Segment Start: GIVEN PASSAGE

With 220 million olfactory cells, dogs have historically been utilized to assist law enforcement with their unique ability to sniff out the bad guys. Our noses, with a mere 5 million olfactory cells, seem useless in comparison.
Trained police dogs are used to locate criminal suspects and detect drugs. During a traffic stop, an officer must have probable cause or your permission to search your car. The Fourth Amendment bans unreasonable searches.
But the U.S. Supreme Court decided this week that a police dog doesn’t need to have a proven track record in reliable scent detection to justify a search of your car. In doing so, it overturned a Florida Supreme Court decision.
The case came from Liberty County in the Panhandle after Officer William Wheetley stopped Clayton Harris for driving with an expired tag. He thought Harris seemed nervous. When Harris refused a search of his truck, Wheetley brought out Aldo, his German shepherd, and the dog alerted to the driver side door.
Officer Wheetley used Aldo’s alert as probable cause to search the truck. The officer found the ingredients to make methamphetamine. Harris was convicted, but the Florida Supreme Court reversed the conviction. The Florida court said there is much evidence to show dogs often make mistakes or are influenced by their handlers.
Our justices didn’t have to look far for this reasoning. In the early 1980s, another German shepherd named Harass II was alleged to have amazing CSI abilities. The testimony of his handler, former trooper John Preston, resulted in 100 criminal convictions across the country, including many in Florida.
It was later determined that Preston was a charlatan who fraudulently used his dog to help convict many innocent men. Among them were Bill Dillon, who spent 27 years in a Florida prison for a murder he did not commit, and Wilton Dedge, who served 22 years for a rape he did not commit.

Segment End: GIVEN PASSAGE

### WORK TASK A
Revise the police dog passage, starting at the words "With 220 million" and stopping after "useless in comparison.", with "bad guys" changed to "criminals".
### WORK TASK B
Carry on the article about police dogs and the Supreme Court ruling from its last sentence.

Segment Start: LISTED RECORDS

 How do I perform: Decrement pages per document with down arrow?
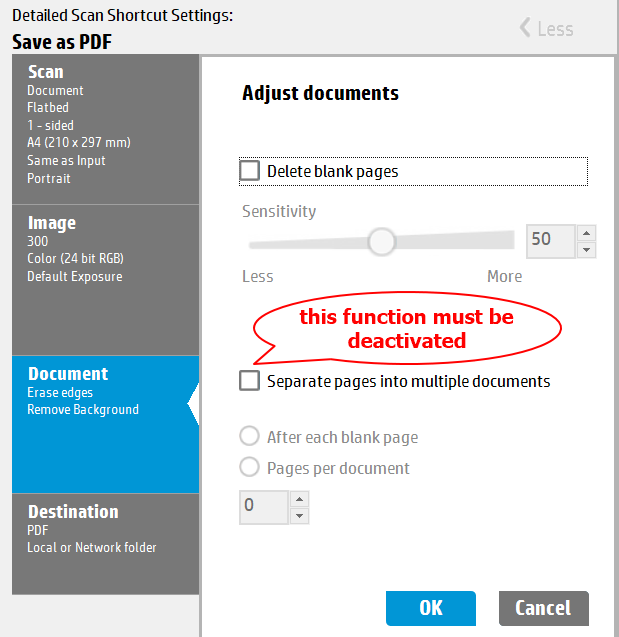coord(299,515)
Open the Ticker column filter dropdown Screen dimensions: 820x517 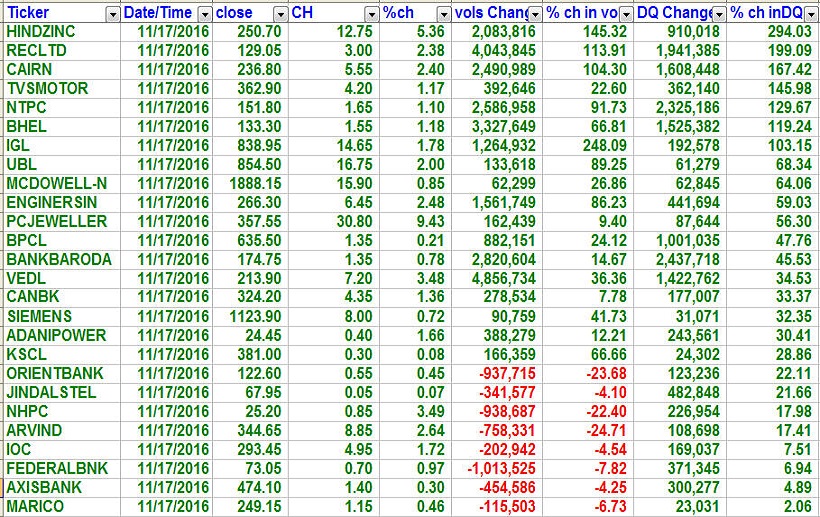click(110, 13)
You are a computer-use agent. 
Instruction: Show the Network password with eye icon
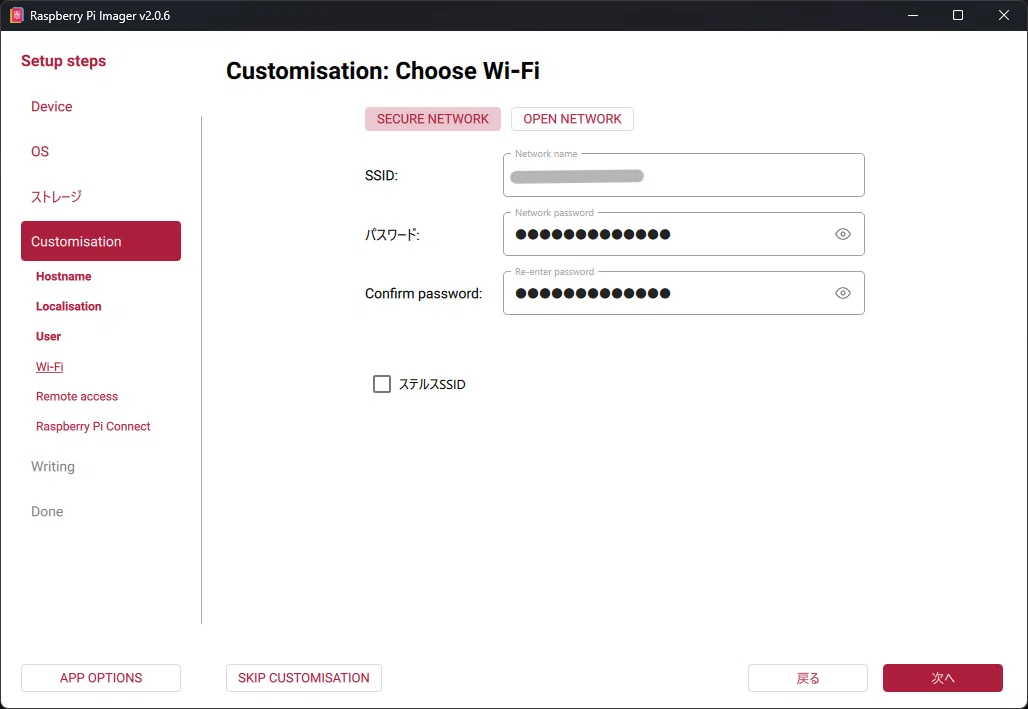(x=842, y=234)
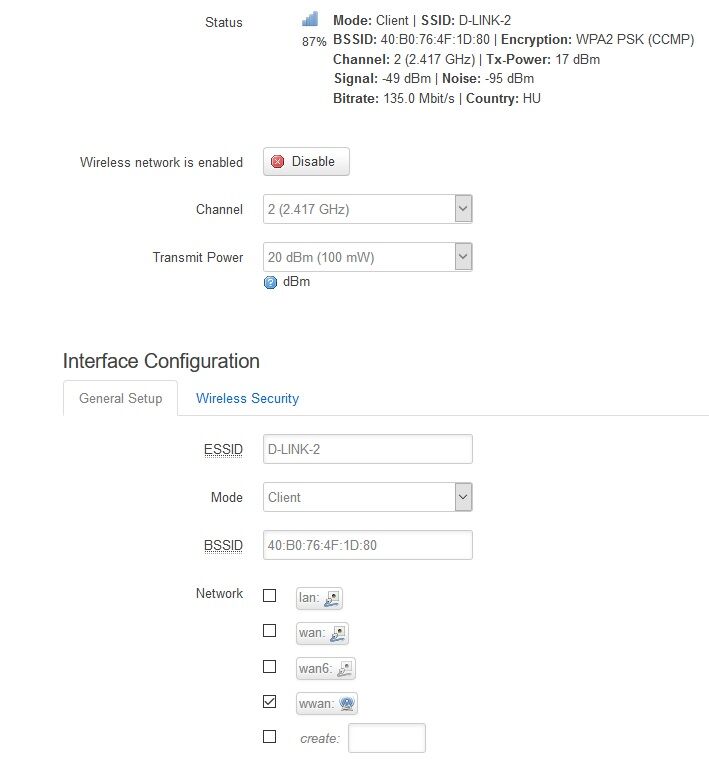
Task: Click the red Disable icon
Action: [278, 162]
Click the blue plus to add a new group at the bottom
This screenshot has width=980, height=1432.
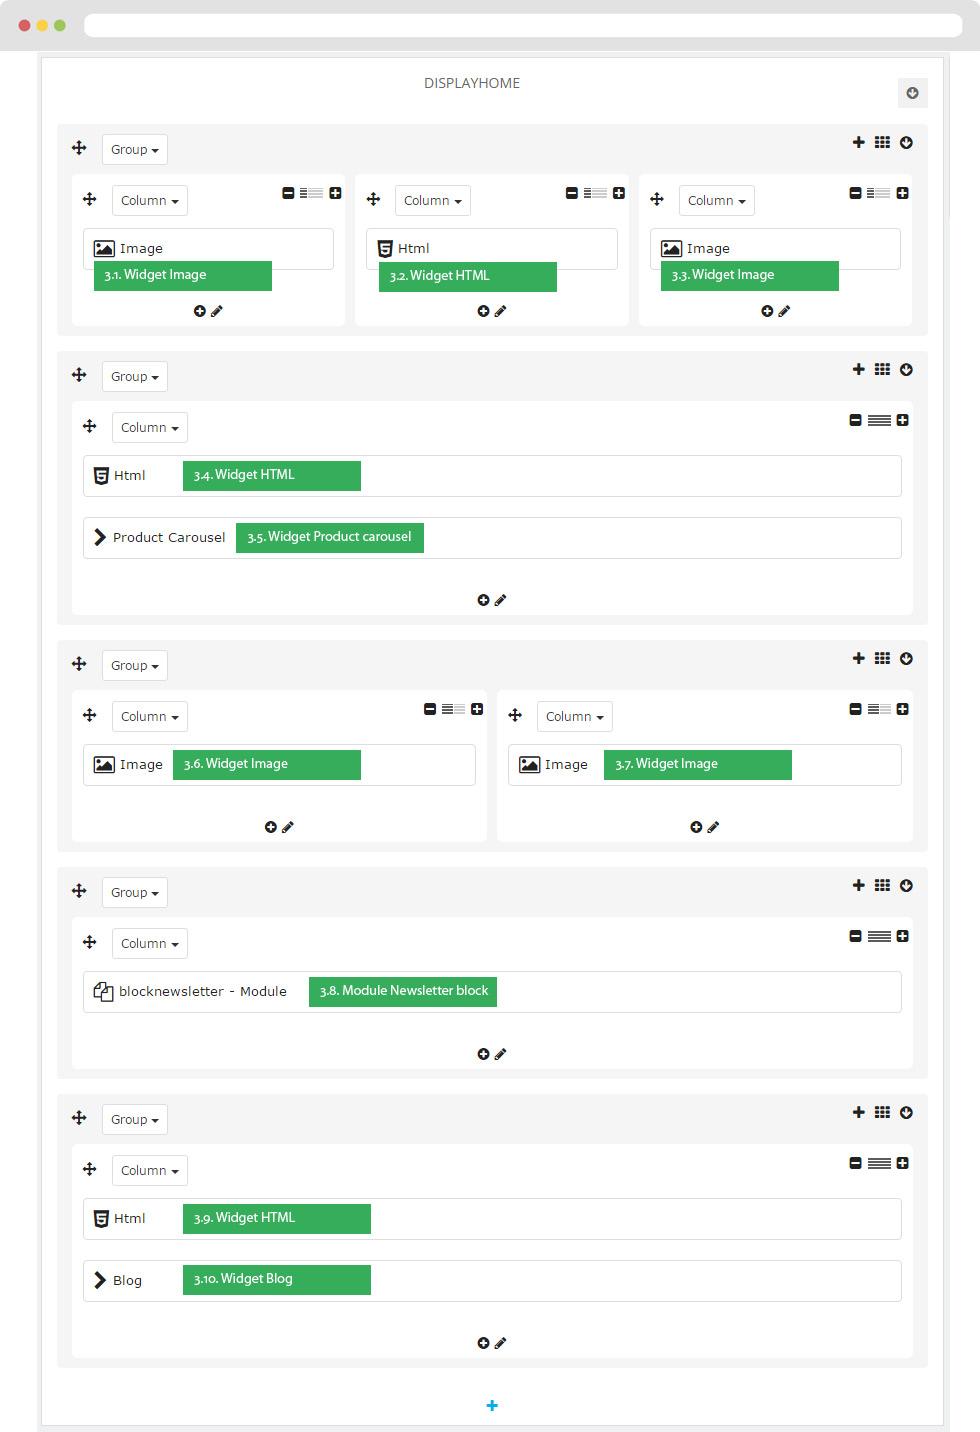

Segment End: LISTED RECORDS

### ANSWER BOX A
With 220 million olfactory cells, dogs have historically been utilized to assist law enforcement with their unique ability to sniff out the criminals. Our noses, with a mere 5 million olfactory cells, seem useless in comparison.

### ANSWER BOX B
The men were exonerated and finally free after DNA evidence contradicted Preston’s wonder dog and his testimony, thanks to the Innocence Project. The Brevard County judge who eventually exposed Preston as a fraud wrote: “In short, I believe that Preston was regularly retained to confirm the state’s preconceived notions about cases.”
Dogs, like people, are fallible. The Florida Supreme Court had it right when it said the standard should be high for using dogs in searches. It said the state must introduce the dog’s training and certification records, field performance records, information on the handler’s training and any other objective evidence about the dog’s reliability.
The ruling involving Aldo is one of two Florida dog-sniff cases before the nation’s high court. The justices will rule later this year on a second case – whether an officer may bring a police dog to your door in the hopes the animal might detect narcotics.
Our constitutional rights and our freedoms are much too precious to allow for the “more flexible, all-things-considered approach” with canine searches that the U.S. Supreme Court suggested in its decision this week. We should have high standards for all our law enforcement officers, even the four-legged kind.